Il relâchait Charlotte et se mit joyeusement à déguster les plats avec elle. Entre-temps, Tom apparaissait dans la Grande Salle, découvrant de cette façon Charlotte dans les bras d'un Gryffondor, qui venait de la lâcher au moment où il passait les portes. Sa mâchoire se crispait doucement, mais sûrement. Il voulut s'approcher, mais prit rapidement la route de sa table. Il se demandait qui était le jeune-homme de Gryffondor qui avait soudainement fait surface aux côtés de la Serdaigle alors qu'elle paraissait invisible aux yeux des autres. Il finirait par avoir des informations sur lui, vu que les Serpentards avaient cours avec les Gryffondors. Après ce déjeuner copieux, Charles se penchait sur le front de Charlotte pour l'embrasser, devant les yeux injectés de sang de Tom qui voyait de loin. Justement, la première heure de cours allait commencée et le Serpentard ne lâcherait pas le Gryffondor de la journée.
« Toi et moi devrions passer plus de temps ensemble. »
« Je sais. Est-ce que tu serais libre vendredi ? »
« Pourquoi donc ? »
« Comme je sais que tu aimes me coiffer… »
« Oh ! Tu as un rendez-vous ? »
« Pas vraiment mais… »
« D'accord ! »
Il sourit à sa sœur et se rendait en même temps que les Verts et Argents dans les cachots. Charlotte soupirait, prenait ses affaires et se dirigeait vers les étages avec les Poufsouffles.
Il s'installait en binôme avec Charles, qui l'observait curieusement. Pourtant, il lui offrit un sourire chaleureux, les yeux scintillants. Il détestait ces airs niais que l'on pouvait avoir collé sur le visage en permanence. Il sourit maigrement à son tour, un bref instant avant de démarrer la conversation.
« Nous ne nous sommes jamais vus je pense. »
« Remarque, on ne peut pas connaître tout le monde. Tu es Tom Riddle, le préfet des Serpentards si je ne m'abuse. »
« C'est exact. Et tu es ? »
« Charles Lindon. Enchanté. »
« Moi de même. Dis-moi, tu étais avec Charlotte tout à l'heure. »
« Ah, tu la connais ? »
Il semblait bien surpris que l'on connaisse Charlotte aussi familièrement. Aussi, cette remarque détournée en question ne fit aucunement abstraction à Tom qui hochait une unique fois de la tête. Charles soupirait et passait une main sur son front, tout en allumant le chaudron.
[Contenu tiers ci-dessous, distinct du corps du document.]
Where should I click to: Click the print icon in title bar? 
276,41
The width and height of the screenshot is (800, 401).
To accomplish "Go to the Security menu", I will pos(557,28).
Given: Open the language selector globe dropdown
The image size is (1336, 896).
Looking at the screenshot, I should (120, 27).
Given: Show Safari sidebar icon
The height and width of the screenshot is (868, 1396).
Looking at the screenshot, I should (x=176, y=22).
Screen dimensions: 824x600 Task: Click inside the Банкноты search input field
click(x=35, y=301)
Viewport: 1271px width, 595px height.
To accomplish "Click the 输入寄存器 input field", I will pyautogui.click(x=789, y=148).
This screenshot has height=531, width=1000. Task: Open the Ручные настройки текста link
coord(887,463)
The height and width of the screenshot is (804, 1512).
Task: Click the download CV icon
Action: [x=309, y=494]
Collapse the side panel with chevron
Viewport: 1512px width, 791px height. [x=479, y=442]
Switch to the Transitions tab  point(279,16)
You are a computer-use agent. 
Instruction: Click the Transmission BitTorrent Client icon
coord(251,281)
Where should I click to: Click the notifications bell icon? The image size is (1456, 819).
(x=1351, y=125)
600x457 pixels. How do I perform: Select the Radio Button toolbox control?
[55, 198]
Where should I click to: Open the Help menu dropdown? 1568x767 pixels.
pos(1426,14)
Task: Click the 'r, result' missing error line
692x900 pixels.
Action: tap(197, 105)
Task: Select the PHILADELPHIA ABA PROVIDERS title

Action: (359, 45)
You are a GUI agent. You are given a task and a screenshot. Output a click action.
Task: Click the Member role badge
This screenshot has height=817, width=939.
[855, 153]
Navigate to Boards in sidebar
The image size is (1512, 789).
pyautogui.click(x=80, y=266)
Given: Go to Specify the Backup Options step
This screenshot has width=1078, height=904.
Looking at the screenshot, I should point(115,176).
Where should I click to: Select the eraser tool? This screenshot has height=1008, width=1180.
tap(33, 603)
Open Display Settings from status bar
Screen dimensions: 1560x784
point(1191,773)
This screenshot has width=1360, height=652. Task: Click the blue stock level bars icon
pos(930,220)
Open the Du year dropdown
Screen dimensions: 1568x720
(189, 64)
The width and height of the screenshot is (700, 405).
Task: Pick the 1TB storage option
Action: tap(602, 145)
« Elle n'a pas eue de problème au moins ? Sachant que tu es Préfet, je n'ose imaginer ce qu'il s'est passé… »
« Non, je pense que tu sais qu'elle passe régulièrement ses nuits à la bibliothèque. »
« Ah oui… Ça, je suis bien placé pour en savoir quelque chose. »
« Bien placé ? Tu es son… Petit-ami ? »
« Non ! C'est ma sœur ! »
Cette révélation le laissait surpris et ce, durant toute la journée.